Here, then, is a roundup of some of the new titles.
The people who attend Rabbi Aryeh Ben David’s seders in Efrat every year know they have to do some homework beforehand — they have to answer a philosophical question about their place in the Exodus experience, and be prepared to discuss it at his seder.
Now, every seder leader can assign similar homework.
In “The Ayeka Haggadah: Hearing Your Own Voice, A Guide for All Ages to Personalize Your Seder” (Ayeka: Center for Soulful Education), Rabbi Ben David, a Scarsdale native who made aliyah three decades ago, brings to Passover his approach to Jewish spirituality that he has emphasized in a career as a Jewish educator.

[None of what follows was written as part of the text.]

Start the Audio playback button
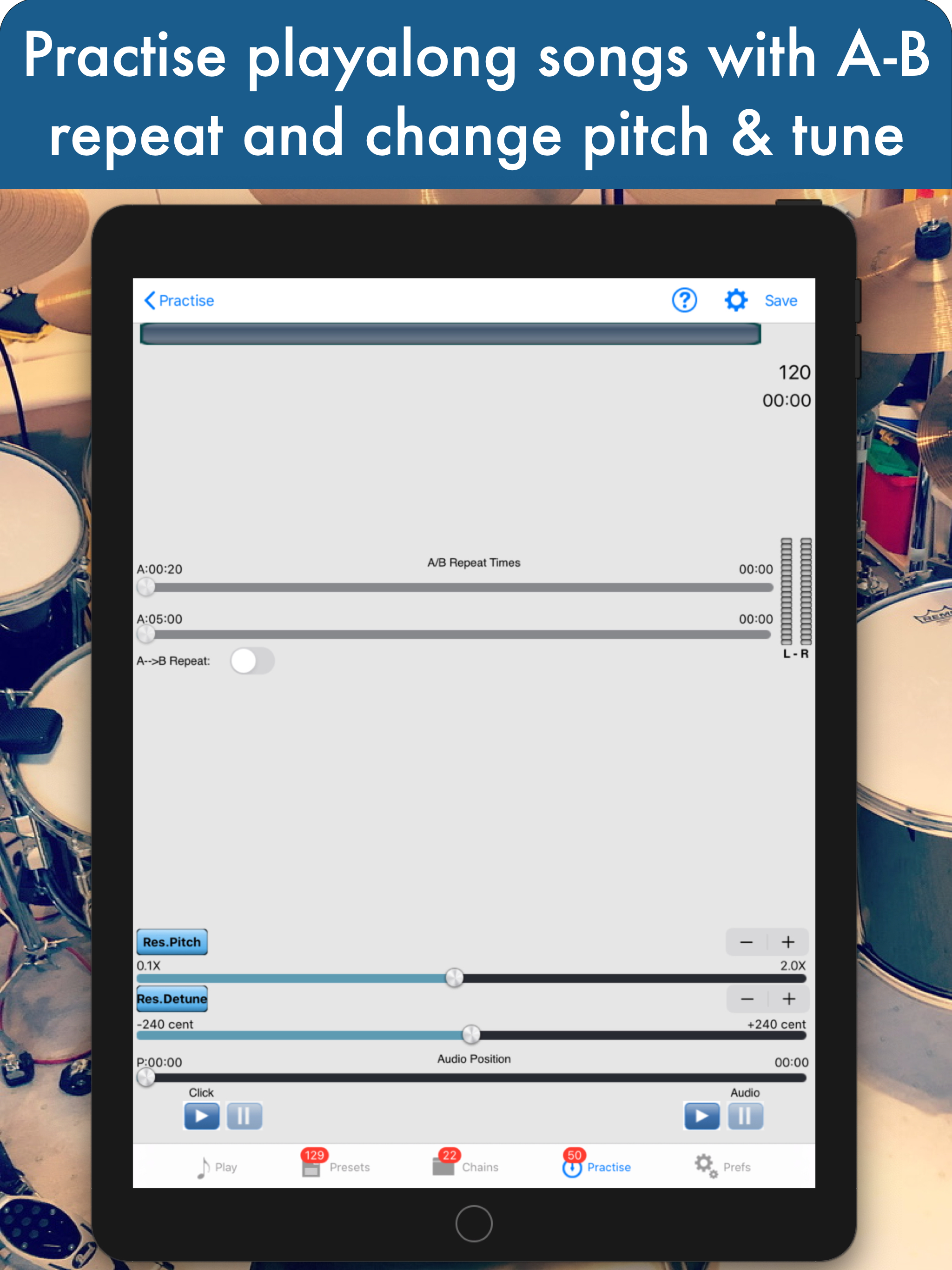952x1270 pixels. (701, 1116)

The rabbi is the founder of Ayeka (Hebrew for “where are you?” the question God asked Adam and Eve in the Garden of Eden), an educational initiative that places the heart above the mind. Which is reflected in his Haggadah.
Rabbi Ben David, who previously served as director of spiritual education at the Pardes Institute and rabbinical educational consultant for Hillel International, packs his Haggadah with questions instead of answers, spiritual insights instead of traditional rabbinical commentaries. “If maror (the bitter herb) could talk, what do you think it would say?”

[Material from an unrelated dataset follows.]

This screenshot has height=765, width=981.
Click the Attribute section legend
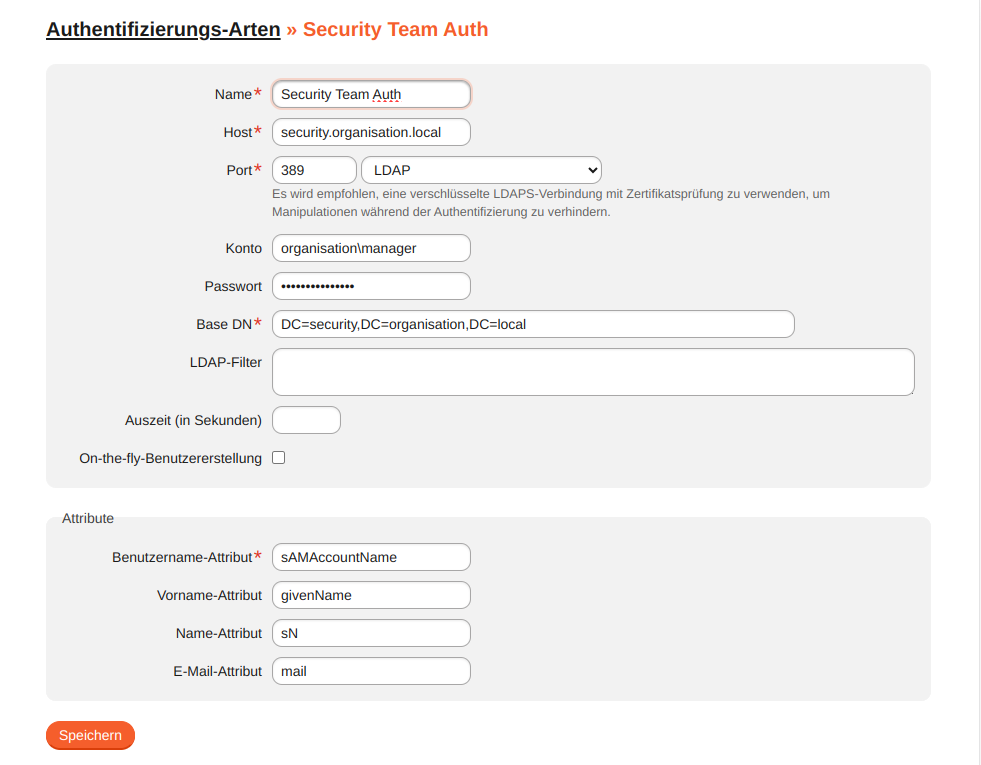(x=88, y=518)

Most extant Haggadahs “are more or less the same genre — so-and-so’s commentary,” the rabbi said in a telephone interview. Too passive, too impersonal, he said; a seder participant doesn’t necessarily feel him/herself part of the Jews who left Egypt and began their path to becoming a unified people.
“People are not changed by being passive,” the rabbi said.

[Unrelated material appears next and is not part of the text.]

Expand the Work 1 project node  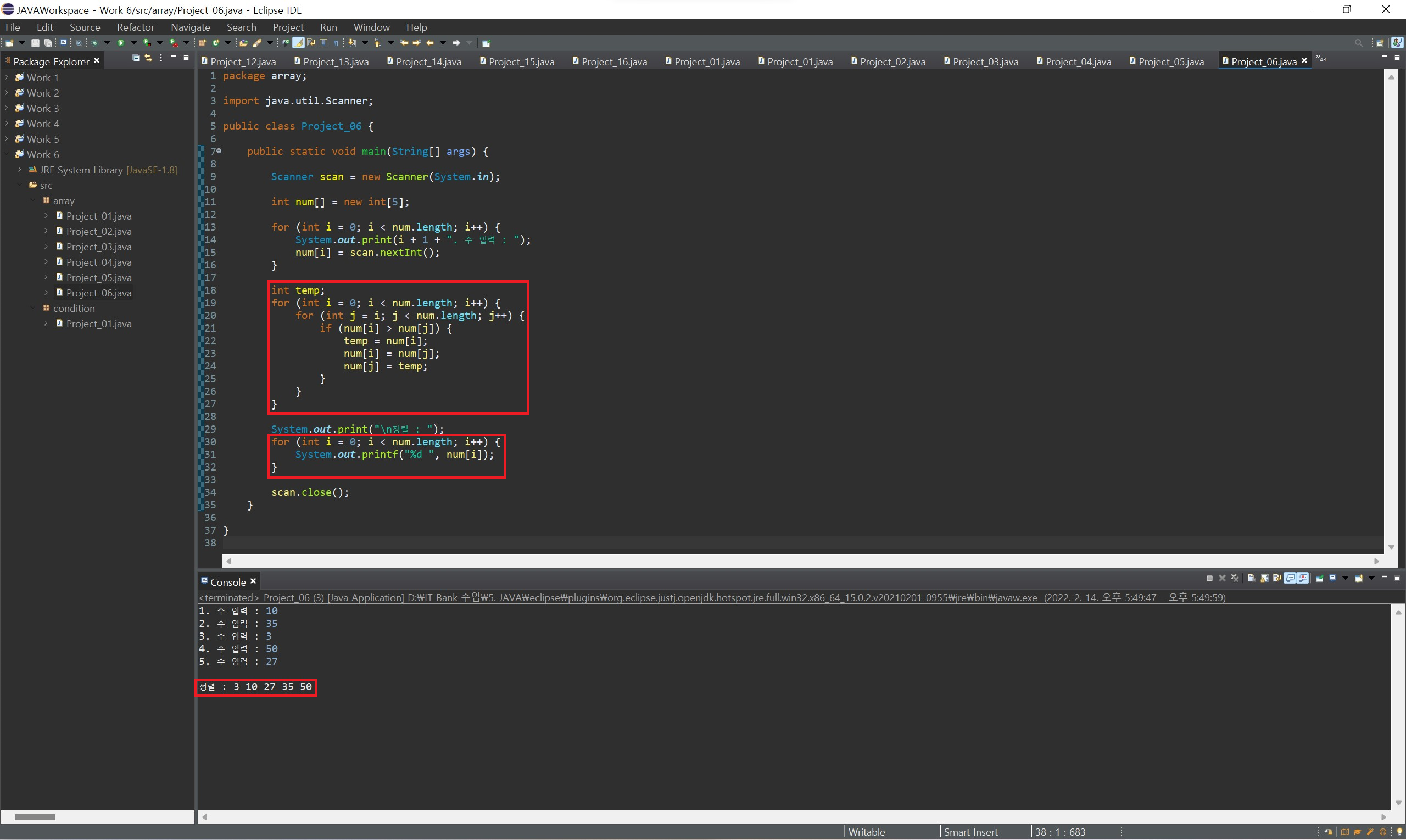[x=7, y=77]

Hence, “your own voice” in the title — what you’re feeling, what you’re saying, takes precedence over some scholar’s explanations.
The rabbi’s Haggadah places a seder participant in the Exodus generation. He offers, he explains in the introduction, 40 “trigger” questions for people of various ages, “forty different opportunities for engaging personally with the haggadah.” Questions like “Can you summarize the Exodus in one sentence?” “Today, what questions do you imagine the wise child would ask?” “If maror (the bitter herb) could talk, what do you think it would say?”
After each question is blank space on each page for writing out one’s answer.
The purpose is to stimulate “quality conversations” said the rabbi. No need for each seder participant to answer each question in depth. “People don’t need to have 40 quality conversations.”
And there are short insights and suggestions for better absorbing the seder themes: “Ask someone to talk in Egyptian.” “Ask someone to act out one of the four children.” “Have everyone share a ‘Jerusalem moment,’ a high point they experienced in Jerusalem.”
The Haggadah’s input from participants makes it easier for the seder leader to lead, Rabbi Ben David writes. “The pressure is off. You don’t have to illuminate or entertain. Your job is to create the space for everyone to feel comfortable, to participate, and to share.”
Every Haggadah contains the reminder that in every generation everyone at the seder should act as if he/she came out of Egypt.
Rabbi Ben David’s Haggadah refines this obligation with the request that everyone answer the question “Where am I?” – where do I see myself in the exodus experience?
“I’m not interested in what happened [to the collective Jewish people] in leaving Egypt,” Rabbi Ben David said. “I’m interested in what happened to you.”